O jogo se resumia a um infindável perde-ganha entre as duas intermediárias. Nada de lances de área. Mas para eles isso não era o mais importante. O que interessava mesmo era estar dentro do estádio, vendo jogar o time que amavam de todo o coração.
Veio o intervalo. Abriram as mochilas e tiraram delas copinhos de água iguais aos que os jogadores recebiam durante os treinos e jogos.
Imóveis e calados, eles viram os times voltarem a campo. O jogo foi reiniciado e prosseguiu em sua toada de muita disputa no meio-campo e feriado para os goleiros. Mas isso foi interrompido de maneira repentina e completamente inesperada lá pela metade do segundo tempo. O futebol e sua maravilhosa capacidade de surpreender e encantar. De uma hora para outra, a magia acontece. O futebol.
A bola veio do goleiro, uma reposição de bola para o grande círculo. O chutão encontrou Luiz Rafael, o atacante que costumava dizer que era o último centroavante do mundo, o garoto tatuado e marrento de quem João Carlos e Pedro eram fãs incondicionais. A partir daí foi tudo muito rápido. Cercado por três adversários – dois zagueiros e o lateral-esquerdo –, Luiz Rafael matou a bola no peito e, de costas, deu um lençol no lateral. Quando se virou, deixou a bola quicar uma vez, ela subiu muito e ele teve que aplicar um drible de cabeça num dos zagueiros, um testaço que permitiu que começasse a avançar em alta velocidade em direção à grande área. Percebeu o goleiro se armando todo para sair do gol e também a aproximação do outro zagueiro, que primeiramente tentou lhe puxar pela camisa, e depois, sem conseguir sucesso no primeiro intento, apelou para o carrinho por trás, um carrinho desesperado e assassino que Luiz Rafael evitou com um salto, deixando o defensor deitado. Com os outros dois marcadores ainda em seu encalço, mas já distantes e conscientes de que não conseguiriamcontê-lo, ele ficou cara a cara com o goleiro. Ameaçou a batida rasteira, no canto, o goleiro se jogou para o lado em que pensou que bola ia, e foi então que o atrevido e habilidoso camisa 9 deu uma cavadinha e fez a bola morrer lindamente no fundo da rede, bem no meio do gol.

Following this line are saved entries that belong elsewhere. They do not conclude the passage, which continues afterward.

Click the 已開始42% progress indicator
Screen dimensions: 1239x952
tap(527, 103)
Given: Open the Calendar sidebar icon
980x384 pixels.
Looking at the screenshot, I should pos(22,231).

Naquele exato momento, João Carlos, sem conseguir se conter, gritou a pleno pulmões:
– Puta que pariu!!!
E no meio do alvoroço das comemorações do time lá no campo, um funcionário do clube ouviu o grito, olhou para cima e viu os dois. Quando perceberam que o sujeito estava mexendo no celular, enquanto continua a olhar para eles, resolveram se mandar. Correram.

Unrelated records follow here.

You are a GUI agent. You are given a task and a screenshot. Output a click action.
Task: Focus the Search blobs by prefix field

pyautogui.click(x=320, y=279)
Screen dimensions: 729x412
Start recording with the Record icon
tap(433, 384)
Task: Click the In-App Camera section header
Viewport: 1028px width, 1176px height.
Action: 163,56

No trajeto entre a arquibancada e a rampa, e entre a rampa e o terreno da escolinha, e entre o terreno da escolinha e o ponto de ônibus, só o que eles conseguiam dizer uma para o outro era:
– Tu viu o que ele fez? Tu viu???
E entre risos e exclamações atônitas e a certeza de que haviam presenciado um momento especial na história do clube e, principalmente, em sua própria história pessoal, eles foram para casa com seu segredo bem guardado e com uma felicidade orgulhosa que era maior que tudo – um sentimento que, ao que tudo indicava, os acompanharia pela vida afora, com as novas roupagens que o tempo sempre traz.

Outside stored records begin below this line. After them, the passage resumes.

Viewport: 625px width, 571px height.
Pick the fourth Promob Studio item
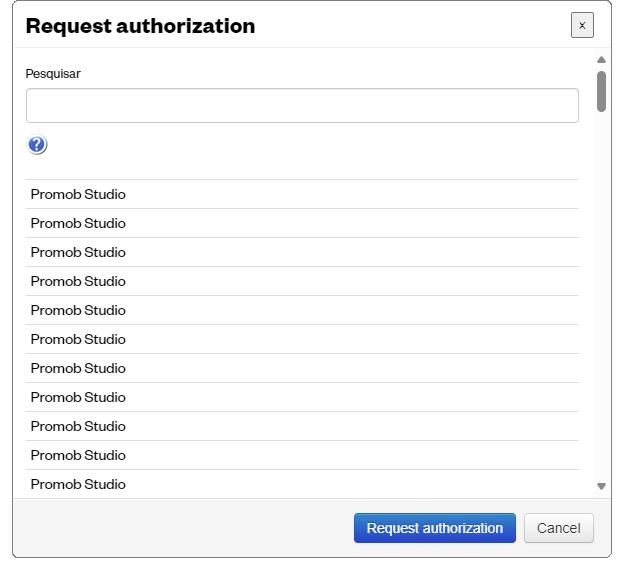pos(302,281)
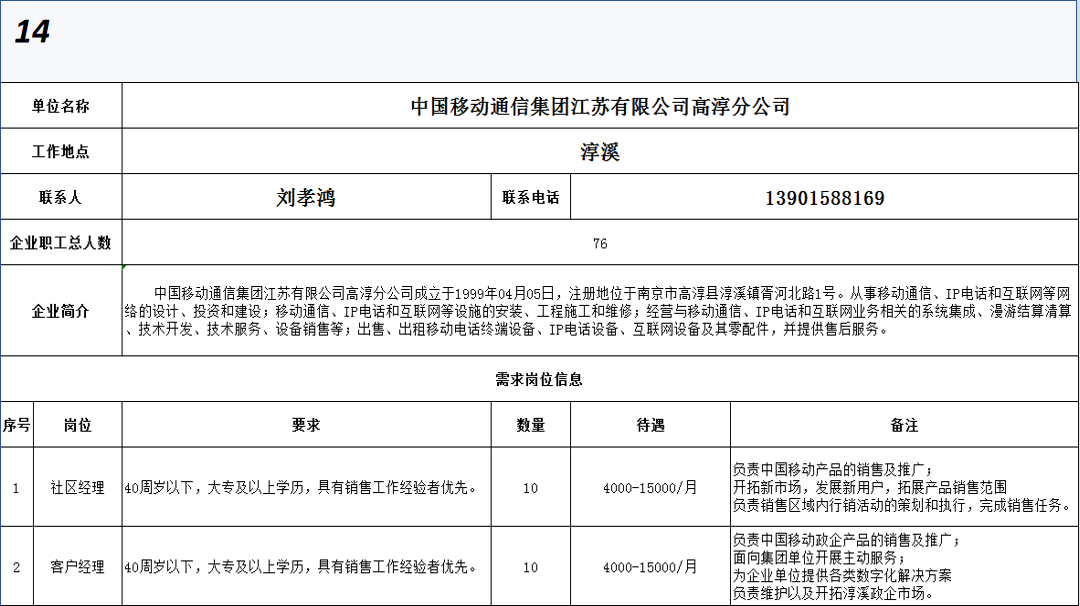The width and height of the screenshot is (1080, 606).
Task: Select contact person name 刘孝鸿
Action: 306,198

Daqui a um tempo, muito tempo, eles contarão aquela história aos amigos e aos filhos e aos netos,em ocasiões diferentes, e, em alguns casos, mais de uma vez para as mesmas pessoas; contarão que estavam no estádio quando Luiz Rafael fez “aquele” gol. E muitos duvidarão da história, claro, ou todos, e muitos rirão e balançarão a cabeça ao ouvir o relato, porque, afinal, aqueles eram tempos de pandemia, e não havia torcida nos estádios. Mas eles, João Carlos e Pedro, saberão. Lembrarão em detalhes daquilo que viram – daquilo que, de uma forma muito especial e muito única, só eles viram.